What needs to be done :: From the data below, copy exactly the lines that lie between the one holding "Task: Open the LA251—Vocabulary word list" and the one holding "Task: Enter fullscreen preview mode", including both, and nothing more.

Exercise inputs ::
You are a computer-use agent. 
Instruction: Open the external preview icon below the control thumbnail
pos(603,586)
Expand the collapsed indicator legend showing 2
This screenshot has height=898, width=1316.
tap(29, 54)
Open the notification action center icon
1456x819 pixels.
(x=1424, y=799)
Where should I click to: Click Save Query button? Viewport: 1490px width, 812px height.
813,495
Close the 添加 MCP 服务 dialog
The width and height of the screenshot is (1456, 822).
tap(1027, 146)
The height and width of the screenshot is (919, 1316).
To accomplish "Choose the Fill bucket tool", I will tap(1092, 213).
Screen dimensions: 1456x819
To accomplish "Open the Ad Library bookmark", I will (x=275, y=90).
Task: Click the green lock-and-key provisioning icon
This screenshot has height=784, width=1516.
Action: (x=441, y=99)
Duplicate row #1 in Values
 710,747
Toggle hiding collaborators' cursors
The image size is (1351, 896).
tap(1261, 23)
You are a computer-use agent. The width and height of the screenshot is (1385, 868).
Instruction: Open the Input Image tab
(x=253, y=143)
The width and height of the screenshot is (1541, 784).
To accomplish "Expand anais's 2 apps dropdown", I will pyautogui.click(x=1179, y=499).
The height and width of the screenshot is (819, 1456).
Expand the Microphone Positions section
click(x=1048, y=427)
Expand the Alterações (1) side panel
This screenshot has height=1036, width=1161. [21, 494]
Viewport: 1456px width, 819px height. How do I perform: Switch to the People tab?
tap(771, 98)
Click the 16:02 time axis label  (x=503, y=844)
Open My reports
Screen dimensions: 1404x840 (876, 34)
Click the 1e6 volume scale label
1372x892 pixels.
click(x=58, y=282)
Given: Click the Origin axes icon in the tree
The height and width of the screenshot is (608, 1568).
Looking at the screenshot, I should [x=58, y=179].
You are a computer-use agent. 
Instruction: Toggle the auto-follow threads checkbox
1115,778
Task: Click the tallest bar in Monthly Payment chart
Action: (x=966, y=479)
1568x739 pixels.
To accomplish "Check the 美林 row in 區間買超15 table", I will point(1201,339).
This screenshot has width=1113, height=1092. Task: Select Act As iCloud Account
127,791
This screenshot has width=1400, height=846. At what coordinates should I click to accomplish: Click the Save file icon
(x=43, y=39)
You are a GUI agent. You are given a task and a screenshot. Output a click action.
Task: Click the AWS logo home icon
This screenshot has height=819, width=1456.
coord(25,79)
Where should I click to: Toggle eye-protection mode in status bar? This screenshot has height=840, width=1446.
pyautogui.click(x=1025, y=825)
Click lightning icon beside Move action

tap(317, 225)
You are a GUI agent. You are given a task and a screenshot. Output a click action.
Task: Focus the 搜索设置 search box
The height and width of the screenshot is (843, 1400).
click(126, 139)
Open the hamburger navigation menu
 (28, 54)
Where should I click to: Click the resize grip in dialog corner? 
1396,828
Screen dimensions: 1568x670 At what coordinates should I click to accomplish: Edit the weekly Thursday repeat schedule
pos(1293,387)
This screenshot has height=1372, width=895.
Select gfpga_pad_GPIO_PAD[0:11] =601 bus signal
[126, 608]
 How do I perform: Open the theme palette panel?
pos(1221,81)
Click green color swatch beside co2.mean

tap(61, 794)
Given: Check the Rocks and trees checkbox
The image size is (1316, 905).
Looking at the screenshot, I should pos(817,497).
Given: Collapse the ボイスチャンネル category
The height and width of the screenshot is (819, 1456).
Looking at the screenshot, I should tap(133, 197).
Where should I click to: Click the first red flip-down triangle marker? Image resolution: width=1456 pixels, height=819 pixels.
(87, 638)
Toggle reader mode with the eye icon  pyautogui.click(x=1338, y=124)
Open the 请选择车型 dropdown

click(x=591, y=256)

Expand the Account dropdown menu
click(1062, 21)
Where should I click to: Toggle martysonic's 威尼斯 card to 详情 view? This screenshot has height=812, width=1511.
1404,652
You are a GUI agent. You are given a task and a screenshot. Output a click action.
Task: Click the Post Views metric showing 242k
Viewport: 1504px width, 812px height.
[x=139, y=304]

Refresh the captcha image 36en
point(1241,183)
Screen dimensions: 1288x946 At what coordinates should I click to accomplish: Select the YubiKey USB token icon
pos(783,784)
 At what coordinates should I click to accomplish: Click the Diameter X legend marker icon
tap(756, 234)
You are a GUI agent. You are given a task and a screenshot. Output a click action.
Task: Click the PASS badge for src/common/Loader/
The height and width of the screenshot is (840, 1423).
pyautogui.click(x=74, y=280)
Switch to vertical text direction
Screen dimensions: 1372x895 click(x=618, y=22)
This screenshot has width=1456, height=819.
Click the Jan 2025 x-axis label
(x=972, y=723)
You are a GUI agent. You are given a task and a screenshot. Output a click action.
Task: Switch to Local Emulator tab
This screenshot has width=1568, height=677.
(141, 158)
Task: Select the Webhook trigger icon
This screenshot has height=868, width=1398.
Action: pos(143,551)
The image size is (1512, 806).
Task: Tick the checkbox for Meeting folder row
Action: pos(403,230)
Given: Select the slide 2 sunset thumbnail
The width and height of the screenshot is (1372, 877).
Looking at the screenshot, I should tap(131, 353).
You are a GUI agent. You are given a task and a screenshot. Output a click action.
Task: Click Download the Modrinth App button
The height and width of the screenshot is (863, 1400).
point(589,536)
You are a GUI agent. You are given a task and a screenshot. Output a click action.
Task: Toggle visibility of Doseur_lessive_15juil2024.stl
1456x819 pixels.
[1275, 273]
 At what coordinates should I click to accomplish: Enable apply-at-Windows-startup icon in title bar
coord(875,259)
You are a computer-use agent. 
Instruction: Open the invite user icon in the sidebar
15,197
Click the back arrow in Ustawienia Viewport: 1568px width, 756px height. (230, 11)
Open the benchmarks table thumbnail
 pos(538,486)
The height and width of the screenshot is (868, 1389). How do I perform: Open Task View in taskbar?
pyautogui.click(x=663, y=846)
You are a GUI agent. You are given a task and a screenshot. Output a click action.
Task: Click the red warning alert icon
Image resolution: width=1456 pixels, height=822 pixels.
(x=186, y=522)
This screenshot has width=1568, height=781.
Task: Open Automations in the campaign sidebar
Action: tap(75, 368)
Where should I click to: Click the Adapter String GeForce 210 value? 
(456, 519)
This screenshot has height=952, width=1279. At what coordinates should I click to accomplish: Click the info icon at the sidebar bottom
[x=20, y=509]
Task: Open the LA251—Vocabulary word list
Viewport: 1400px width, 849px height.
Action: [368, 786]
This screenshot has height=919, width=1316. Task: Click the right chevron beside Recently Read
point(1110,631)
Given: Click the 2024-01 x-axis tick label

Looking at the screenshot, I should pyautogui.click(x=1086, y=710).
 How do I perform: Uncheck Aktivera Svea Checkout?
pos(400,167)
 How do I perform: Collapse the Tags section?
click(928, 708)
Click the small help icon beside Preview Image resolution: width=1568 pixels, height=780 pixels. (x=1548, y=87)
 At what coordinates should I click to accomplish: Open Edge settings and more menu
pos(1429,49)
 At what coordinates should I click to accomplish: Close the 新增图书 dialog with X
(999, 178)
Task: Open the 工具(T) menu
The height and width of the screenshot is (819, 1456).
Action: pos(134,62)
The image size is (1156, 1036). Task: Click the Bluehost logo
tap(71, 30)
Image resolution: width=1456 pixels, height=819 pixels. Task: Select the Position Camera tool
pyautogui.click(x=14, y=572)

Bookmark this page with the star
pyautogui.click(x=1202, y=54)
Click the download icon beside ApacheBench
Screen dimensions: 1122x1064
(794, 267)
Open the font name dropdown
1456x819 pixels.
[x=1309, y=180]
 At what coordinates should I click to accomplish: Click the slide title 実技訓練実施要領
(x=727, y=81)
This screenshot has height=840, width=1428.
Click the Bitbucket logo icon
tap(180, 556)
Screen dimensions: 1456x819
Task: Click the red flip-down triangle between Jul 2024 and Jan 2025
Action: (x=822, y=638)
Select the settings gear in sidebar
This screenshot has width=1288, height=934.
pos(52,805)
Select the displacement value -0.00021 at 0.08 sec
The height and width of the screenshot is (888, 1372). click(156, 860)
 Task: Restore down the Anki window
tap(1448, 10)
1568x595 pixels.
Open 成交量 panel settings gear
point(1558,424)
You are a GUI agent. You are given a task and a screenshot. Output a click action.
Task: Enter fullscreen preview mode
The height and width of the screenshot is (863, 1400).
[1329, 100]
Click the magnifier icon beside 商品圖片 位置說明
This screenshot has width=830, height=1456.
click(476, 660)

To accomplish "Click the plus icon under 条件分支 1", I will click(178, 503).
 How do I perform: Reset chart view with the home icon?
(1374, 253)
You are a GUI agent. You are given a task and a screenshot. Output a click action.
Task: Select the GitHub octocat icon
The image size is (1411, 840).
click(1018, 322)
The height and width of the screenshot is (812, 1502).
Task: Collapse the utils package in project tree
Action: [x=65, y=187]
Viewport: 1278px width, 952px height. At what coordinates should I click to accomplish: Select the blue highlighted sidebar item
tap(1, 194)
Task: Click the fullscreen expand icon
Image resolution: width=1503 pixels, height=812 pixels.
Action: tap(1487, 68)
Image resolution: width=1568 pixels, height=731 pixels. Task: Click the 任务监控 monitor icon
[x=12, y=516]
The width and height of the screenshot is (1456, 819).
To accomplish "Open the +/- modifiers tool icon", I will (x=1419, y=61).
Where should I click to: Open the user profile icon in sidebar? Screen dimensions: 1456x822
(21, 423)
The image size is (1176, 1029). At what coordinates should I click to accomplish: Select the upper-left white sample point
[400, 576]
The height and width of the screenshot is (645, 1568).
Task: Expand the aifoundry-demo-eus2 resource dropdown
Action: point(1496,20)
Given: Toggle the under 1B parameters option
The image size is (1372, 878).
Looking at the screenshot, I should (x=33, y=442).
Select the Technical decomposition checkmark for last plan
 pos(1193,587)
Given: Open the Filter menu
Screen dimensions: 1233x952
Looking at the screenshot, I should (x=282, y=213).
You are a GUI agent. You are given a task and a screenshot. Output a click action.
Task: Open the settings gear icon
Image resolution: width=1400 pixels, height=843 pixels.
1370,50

Response ::
Task: Open the LA251—Vocabulary word list
Viewport: 1400px width, 849px height.
Action: [368, 786]
This screenshot has height=919, width=1316. Task: Click the right chevron beside Recently Read
point(1110,631)
Given: Click the 2024-01 x-axis tick label

Looking at the screenshot, I should pyautogui.click(x=1086, y=710).
 How do I perform: Uncheck Aktivera Svea Checkout?
pos(400,167)
 How do I perform: Collapse the Tags section?
click(928, 708)
Click the small help icon beside Preview Image resolution: width=1568 pixels, height=780 pixels. (x=1548, y=87)
 At what coordinates should I click to accomplish: Open Edge settings and more menu
pos(1429,49)
 At what coordinates should I click to accomplish: Close the 新增图书 dialog with X
(999, 178)
Task: Open the 工具(T) menu
The height and width of the screenshot is (819, 1456).
Action: pos(134,62)
The image size is (1156, 1036). Task: Click the Bluehost logo
tap(71, 30)
Image resolution: width=1456 pixels, height=819 pixels. Task: Select the Position Camera tool
pyautogui.click(x=14, y=572)

Bookmark this page with the star
pyautogui.click(x=1202, y=54)
Click the download icon beside ApacheBench
Screen dimensions: 1122x1064
(794, 267)
Open the font name dropdown
1456x819 pixels.
[x=1309, y=180]
 At what coordinates should I click to accomplish: Click the slide title 実技訓練実施要領
(x=727, y=81)
This screenshot has height=840, width=1428.
Click the Bitbucket logo icon
tap(180, 556)
Screen dimensions: 1456x819
Task: Click the red flip-down triangle between Jul 2024 and Jan 2025
Action: (x=822, y=638)
Select the settings gear in sidebar
This screenshot has width=1288, height=934.
pos(52,805)
Select the displacement value -0.00021 at 0.08 sec
The height and width of the screenshot is (888, 1372). click(156, 860)
 Task: Restore down the Anki window
tap(1448, 10)
1568x595 pixels.
Open 成交量 panel settings gear
point(1558,424)
You are a GUI agent. You are given a task and a screenshot. Output a click action.
Task: Enter fullscreen preview mode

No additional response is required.